Возможные последствия взлома PHP

Если действия злоумышленников остались бы незамеченными, коммит направился бы дальше по разным источникам, попал бы и в официальные репозитории. А когда разработчики обновили бы PHP и запустили свои сервисы на последней версии, и появилась бы возможность отправления на сервер с последней версией PHP любого запроса. В него можно включить заголовок с именем HTTP_USER_AGENTT. Значением может быть любой PHP-код.

При добавлении строки, в начале которой стоит слово zerodium, происходит следующее: 1. PHP-код извлекает бинарный файл по ссылке. 1. Бинарный файл отправляется в папку /tmp и запускается. 1. Данный бинарный файл извлекает другой бинарный файл с кодом, который позволяет хакерам получить доступ к операционной системе.

Таким способом киберпреступники могли бы навредить каждому серверу с PHP-приложением.

Туманное будущее PHP

Сейчас PHP использует около 79% сайтов, и эта цифра понемногу снижается. Некоторые новые проекты пишут на этом языке, однако его во многом превосходят C#, Python, Java и другие аналоги. Тут многое зависит от целей пользователя — PHP используют для разработки быстрого MVP, особенно когда бюджет ограничен.

PHP применяется для поддержки legacy-кода и CMS. Но для создания микросервиса разработчики вряд ли выберут PHP. Каких-то особых плюсов у этого языка нет, а вот минусы легко найти. Например, то, что Xdebug для отладки PHP-скриптов даёт лишнюю нагрузку на сервер и забирает ресурсы VPS.
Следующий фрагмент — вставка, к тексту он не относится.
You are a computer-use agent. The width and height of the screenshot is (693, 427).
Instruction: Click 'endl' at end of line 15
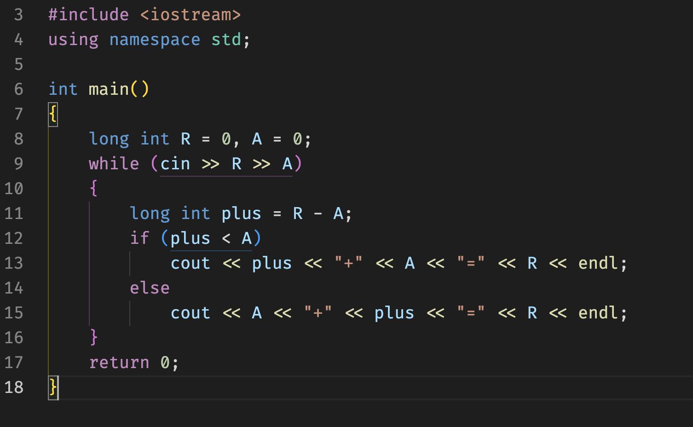click(x=598, y=313)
Программисты недовольны тем, что язык имеет неудачный синтаксис, не отличается последовательностью и логичностью. Кроме того, PHP узкопрофильный — он заточен под web и не подходит для создания десктопных приложений или системных компонентов. У него есть проблемы и с безопасностью.

Всё это говорит о том, что будущее PHP действительно туманное. Его пока используют для небольших интернет-магазинов и создания плагинов для CMS, которые тоже написаны на этом языке. Но PHP теряет свои позиции, и его постепенно вытесняют другие языки.